● TRY IT: Each line of the listing below must be returned exactly.

● RECORDS TO USE:

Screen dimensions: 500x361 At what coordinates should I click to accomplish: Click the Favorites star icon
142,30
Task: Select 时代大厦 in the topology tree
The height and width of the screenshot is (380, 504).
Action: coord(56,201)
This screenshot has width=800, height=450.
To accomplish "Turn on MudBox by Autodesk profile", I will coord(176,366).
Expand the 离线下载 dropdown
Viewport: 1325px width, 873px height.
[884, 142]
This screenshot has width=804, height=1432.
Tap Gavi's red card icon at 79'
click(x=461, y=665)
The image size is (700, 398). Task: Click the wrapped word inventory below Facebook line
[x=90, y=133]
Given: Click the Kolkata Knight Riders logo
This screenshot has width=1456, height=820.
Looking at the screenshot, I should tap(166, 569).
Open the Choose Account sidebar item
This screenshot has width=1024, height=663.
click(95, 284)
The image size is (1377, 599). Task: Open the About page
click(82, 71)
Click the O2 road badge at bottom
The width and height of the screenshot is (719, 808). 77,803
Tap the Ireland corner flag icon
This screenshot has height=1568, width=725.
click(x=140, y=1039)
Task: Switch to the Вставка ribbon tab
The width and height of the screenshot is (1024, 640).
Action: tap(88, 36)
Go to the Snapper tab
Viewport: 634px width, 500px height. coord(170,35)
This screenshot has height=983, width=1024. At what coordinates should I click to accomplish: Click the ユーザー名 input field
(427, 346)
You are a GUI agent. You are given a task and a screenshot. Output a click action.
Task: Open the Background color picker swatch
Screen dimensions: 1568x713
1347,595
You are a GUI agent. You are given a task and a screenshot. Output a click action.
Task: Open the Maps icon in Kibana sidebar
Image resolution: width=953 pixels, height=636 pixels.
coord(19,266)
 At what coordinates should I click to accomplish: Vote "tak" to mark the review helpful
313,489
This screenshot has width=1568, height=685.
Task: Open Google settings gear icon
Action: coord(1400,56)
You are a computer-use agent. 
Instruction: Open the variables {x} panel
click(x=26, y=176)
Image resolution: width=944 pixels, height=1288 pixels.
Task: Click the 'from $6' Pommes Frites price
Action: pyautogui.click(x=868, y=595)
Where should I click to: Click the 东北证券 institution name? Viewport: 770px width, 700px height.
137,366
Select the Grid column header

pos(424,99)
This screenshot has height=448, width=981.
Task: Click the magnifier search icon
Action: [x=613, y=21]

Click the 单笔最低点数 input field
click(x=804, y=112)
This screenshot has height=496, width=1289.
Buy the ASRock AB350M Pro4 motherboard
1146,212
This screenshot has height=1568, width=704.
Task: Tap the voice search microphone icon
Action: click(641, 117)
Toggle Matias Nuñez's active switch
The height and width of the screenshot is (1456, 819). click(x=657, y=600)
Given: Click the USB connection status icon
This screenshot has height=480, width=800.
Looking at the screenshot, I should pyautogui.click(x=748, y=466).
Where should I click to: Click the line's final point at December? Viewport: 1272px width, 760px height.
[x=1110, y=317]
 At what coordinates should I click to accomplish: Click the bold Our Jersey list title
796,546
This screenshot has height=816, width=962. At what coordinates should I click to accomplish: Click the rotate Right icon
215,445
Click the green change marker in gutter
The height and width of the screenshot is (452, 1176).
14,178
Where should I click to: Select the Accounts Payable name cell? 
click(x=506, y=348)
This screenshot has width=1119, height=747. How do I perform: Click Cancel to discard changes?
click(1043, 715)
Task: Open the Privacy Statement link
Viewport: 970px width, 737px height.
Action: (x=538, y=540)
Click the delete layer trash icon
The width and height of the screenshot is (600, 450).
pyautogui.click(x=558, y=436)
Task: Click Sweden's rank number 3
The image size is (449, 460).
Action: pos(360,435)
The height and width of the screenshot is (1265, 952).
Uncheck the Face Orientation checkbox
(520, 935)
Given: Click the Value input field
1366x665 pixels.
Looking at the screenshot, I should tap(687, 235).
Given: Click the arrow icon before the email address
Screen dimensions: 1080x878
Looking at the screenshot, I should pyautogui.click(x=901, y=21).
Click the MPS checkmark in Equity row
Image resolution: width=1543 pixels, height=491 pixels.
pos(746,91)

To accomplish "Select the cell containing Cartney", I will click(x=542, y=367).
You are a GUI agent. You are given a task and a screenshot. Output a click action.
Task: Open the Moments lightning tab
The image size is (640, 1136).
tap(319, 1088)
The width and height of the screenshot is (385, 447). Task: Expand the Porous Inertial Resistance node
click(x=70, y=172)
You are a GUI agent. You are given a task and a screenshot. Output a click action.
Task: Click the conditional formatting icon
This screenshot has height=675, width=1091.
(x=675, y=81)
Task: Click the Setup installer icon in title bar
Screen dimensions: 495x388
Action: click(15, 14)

● EXERCISE RESPONSE:
Screen dimensions: 500x361 At what coordinates should I click to accomplish: Click the Favorites star icon
142,30
Task: Select 时代大厦 in the topology tree
The height and width of the screenshot is (380, 504).
Action: coord(56,201)
This screenshot has width=800, height=450.
To accomplish "Turn on MudBox by Autodesk profile", I will coord(176,366).
Expand the 离线下载 dropdown
Viewport: 1325px width, 873px height.
[884, 142]
This screenshot has width=804, height=1432.
Tap Gavi's red card icon at 79'
click(x=461, y=665)
The image size is (700, 398). Task: Click the wrapped word inventory below Facebook line
[x=90, y=133]
Given: Click the Kolkata Knight Riders logo
This screenshot has width=1456, height=820.
Looking at the screenshot, I should tap(166, 569).
Open the Choose Account sidebar item
This screenshot has width=1024, height=663.
click(95, 284)
The image size is (1377, 599). Task: Open the About page
click(82, 71)
Click the O2 road badge at bottom
The width and height of the screenshot is (719, 808). 77,803
Tap the Ireland corner flag icon
This screenshot has height=1568, width=725.
click(x=140, y=1039)
Task: Switch to the Вставка ribbon tab
The width and height of the screenshot is (1024, 640).
Action: tap(88, 36)
Go to the Snapper tab
Viewport: 634px width, 500px height. coord(170,35)
This screenshot has height=983, width=1024. At what coordinates should I click to accomplish: Click the ユーザー名 input field
(427, 346)
You are a GUI agent. You are given a task and a screenshot. Output a click action.
Task: Open the Background color picker swatch
Screen dimensions: 1568x713
1347,595
You are a GUI agent. You are given a task and a screenshot. Output a click action.
Task: Open the Maps icon in Kibana sidebar
Image resolution: width=953 pixels, height=636 pixels.
coord(19,266)
 At what coordinates should I click to accomplish: Vote "tak" to mark the review helpful
313,489
This screenshot has width=1568, height=685.
Task: Open Google settings gear icon
Action: coord(1400,56)
You are a computer-use agent. 
Instruction: Open the variables {x} panel
click(x=26, y=176)
Image resolution: width=944 pixels, height=1288 pixels.
Task: Click the 'from $6' Pommes Frites price
Action: pyautogui.click(x=868, y=595)
Where should I click to: Click the 东北证券 institution name? Viewport: 770px width, 700px height.
137,366
Select the Grid column header

pos(424,99)
This screenshot has height=448, width=981.
Task: Click the magnifier search icon
Action: [x=613, y=21]

Click the 单笔最低点数 input field
click(x=804, y=112)
This screenshot has height=496, width=1289.
Buy the ASRock AB350M Pro4 motherboard
1146,212
This screenshot has height=1568, width=704.
Task: Tap the voice search microphone icon
Action: click(641, 117)
Toggle Matias Nuñez's active switch
The height and width of the screenshot is (1456, 819). click(x=657, y=600)
Given: Click the USB connection status icon
This screenshot has height=480, width=800.
Looking at the screenshot, I should pyautogui.click(x=748, y=466).
Where should I click to: Click the line's final point at December? Viewport: 1272px width, 760px height.
[x=1110, y=317]
 At what coordinates should I click to accomplish: Click the bold Our Jersey list title
796,546
This screenshot has height=816, width=962. At what coordinates should I click to accomplish: Click the rotate Right icon
215,445
Click the green change marker in gutter
The height and width of the screenshot is (452, 1176).
14,178
Where should I click to: Select the Accounts Payable name cell? 
click(x=506, y=348)
This screenshot has width=1119, height=747. How do I perform: Click Cancel to discard changes?
click(1043, 715)
Task: Open the Privacy Statement link
Viewport: 970px width, 737px height.
Action: (x=538, y=540)
Click the delete layer trash icon
The width and height of the screenshot is (600, 450).
pyautogui.click(x=558, y=436)
Task: Click Sweden's rank number 3
The image size is (449, 460).
Action: pos(360,435)
The height and width of the screenshot is (1265, 952).
Uncheck the Face Orientation checkbox
(520, 935)
Given: Click the Value input field
1366x665 pixels.
Looking at the screenshot, I should tap(687, 235).
Given: Click the arrow icon before the email address
Screen dimensions: 1080x878
Looking at the screenshot, I should pyautogui.click(x=901, y=21).
Click the MPS checkmark in Equity row
Image resolution: width=1543 pixels, height=491 pixels.
pos(746,91)

To accomplish "Select the cell containing Cartney", I will click(x=542, y=367).
You are a GUI agent. You are given a task and a screenshot. Output a click action.
Task: Open the Moments lightning tab
The image size is (640, 1136).
tap(319, 1088)
The width and height of the screenshot is (385, 447). Task: Expand the Porous Inertial Resistance node
click(x=70, y=172)
You are a GUI agent. You are given a task and a screenshot. Output a click action.
Task: Click the conditional formatting icon
This screenshot has height=675, width=1091.
(x=675, y=81)
Task: Click the Setup installer icon in title bar
Screen dimensions: 495x388
Action: click(15, 14)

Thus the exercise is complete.